Cybersecurity researchers from the Systems and Network Security Group (VUSec) at Vrije Universiteit Amsterdam have unveiled what they describe as the “first native Spectre v2 exploit” against the Linux kernel on Intel systems. This exploit, named Native Branch History Injection (BHI), poses a serious threat by potentially allowing attackers to read sensitive data from system memory.
The Native BHI Exploit Explained
The VUSec researchers detailed in a recent study that the Native BHI exploit can leak arbitrary kernel memory at a rate of 3.5 kB/sec, effectively bypassing existing Spectre v2/BHI mitigations. This vulnerability, tracked as CVE-2024-2201, has been identified to impact all Intel systems susceptible to BHI.
The exploit was initially disclosed by VUSec in March 2022, highlighting a technique that can circumvent Spectre v2 protections on modern processors from Intel, AMD, and Arm. While the attack originally leveraged extended Berkeley Packet Filters (eBPFs), Intel’s response included recommendations to disable Linux’s unprivileged eBPFs as a countermeasure.
Intel’s statement revealed the risk posed by unprivileged eBPFs, stating that they “significantly increase the risk of transient execution attacks, even when defenses against intra-mode [Branch Target Injection] are present.” Despite recommendations to disable unprivileged eBPFs, Native BHI has demonstrated that this countermeasure is ineffective without eBPF.
Why Current Mitigation Strategies Don’t Work
As outlined by the CERT Coordination Center (CERT/CC), current strategies like deactivating privileged eBPF and activating (Fine)IBT are inadequate in thwarting BHI attacks on the kernel and hypervisor. This vulnerability empowers unauthorized attackers with CPU access to manipulate speculative execution paths through malicious software, with the goal of extracting sensitive data linked to diverse processes.
The impact of the Native BHI exploit extends to various platforms, including Illumos, Intel, Red Hat, SUSE Linux, Triton Data Center, and Xen. While AMD has acknowledged the issue, it has stated that it is not currently aware of any impact on its products.

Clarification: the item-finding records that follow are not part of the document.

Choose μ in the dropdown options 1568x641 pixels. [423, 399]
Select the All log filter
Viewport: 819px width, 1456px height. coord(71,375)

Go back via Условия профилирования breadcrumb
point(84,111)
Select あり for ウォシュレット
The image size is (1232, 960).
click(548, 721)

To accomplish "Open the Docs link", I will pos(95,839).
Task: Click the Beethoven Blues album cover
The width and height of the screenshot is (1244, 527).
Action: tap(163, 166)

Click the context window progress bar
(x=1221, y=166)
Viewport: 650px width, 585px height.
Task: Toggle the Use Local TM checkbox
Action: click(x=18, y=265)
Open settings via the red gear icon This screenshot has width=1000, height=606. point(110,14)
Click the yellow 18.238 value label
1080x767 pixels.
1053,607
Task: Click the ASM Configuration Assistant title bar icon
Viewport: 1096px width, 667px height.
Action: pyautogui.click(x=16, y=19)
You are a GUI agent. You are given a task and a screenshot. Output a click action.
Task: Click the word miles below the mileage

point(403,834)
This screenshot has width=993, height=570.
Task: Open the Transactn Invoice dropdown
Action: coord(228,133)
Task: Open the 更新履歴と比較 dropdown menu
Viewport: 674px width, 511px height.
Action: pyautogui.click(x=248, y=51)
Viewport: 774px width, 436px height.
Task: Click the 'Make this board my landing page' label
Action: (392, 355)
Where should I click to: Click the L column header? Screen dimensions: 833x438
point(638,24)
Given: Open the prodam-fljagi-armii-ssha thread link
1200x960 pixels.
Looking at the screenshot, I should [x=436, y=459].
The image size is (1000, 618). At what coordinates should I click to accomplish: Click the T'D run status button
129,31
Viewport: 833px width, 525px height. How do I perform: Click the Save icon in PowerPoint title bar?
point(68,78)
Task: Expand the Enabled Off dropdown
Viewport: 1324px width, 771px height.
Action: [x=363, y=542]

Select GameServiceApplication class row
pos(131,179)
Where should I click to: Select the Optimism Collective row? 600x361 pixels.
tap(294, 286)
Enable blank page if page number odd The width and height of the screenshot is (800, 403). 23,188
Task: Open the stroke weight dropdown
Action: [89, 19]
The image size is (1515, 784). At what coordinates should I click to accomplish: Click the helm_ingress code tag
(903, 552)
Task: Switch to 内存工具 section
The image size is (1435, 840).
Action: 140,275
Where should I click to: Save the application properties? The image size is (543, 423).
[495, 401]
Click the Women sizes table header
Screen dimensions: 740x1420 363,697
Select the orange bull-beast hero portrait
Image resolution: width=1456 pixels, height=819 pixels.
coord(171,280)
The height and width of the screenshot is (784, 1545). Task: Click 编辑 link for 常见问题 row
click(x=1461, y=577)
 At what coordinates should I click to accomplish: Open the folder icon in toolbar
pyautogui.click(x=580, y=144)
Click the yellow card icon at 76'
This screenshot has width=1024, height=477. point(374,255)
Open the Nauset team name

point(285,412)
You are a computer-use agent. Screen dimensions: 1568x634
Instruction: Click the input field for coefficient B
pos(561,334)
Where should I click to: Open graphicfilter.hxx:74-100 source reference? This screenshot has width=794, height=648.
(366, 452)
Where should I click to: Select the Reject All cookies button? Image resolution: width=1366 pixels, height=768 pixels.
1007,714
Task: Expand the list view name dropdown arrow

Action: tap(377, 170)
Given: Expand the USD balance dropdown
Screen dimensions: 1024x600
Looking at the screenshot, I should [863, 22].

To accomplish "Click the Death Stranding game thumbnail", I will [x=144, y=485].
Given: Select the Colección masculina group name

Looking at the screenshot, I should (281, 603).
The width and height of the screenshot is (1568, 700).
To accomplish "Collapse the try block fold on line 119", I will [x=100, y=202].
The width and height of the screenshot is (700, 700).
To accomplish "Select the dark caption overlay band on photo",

This disclosure follows recent research from ETH Zurich, which revealed a family of attacks known as Ahoi Attacks targeting hardware-based trusted execution environments (TEEs). These attacks, including Heckler and WeSee, utilize malicious interrupts to compromise the integrity of confidential virtual machines (CVMs) like AMD Secure Encrypted Virtualization-Secure Nested Paging (SEV-SNP) and Intel Trust Domain Extensions (TDX).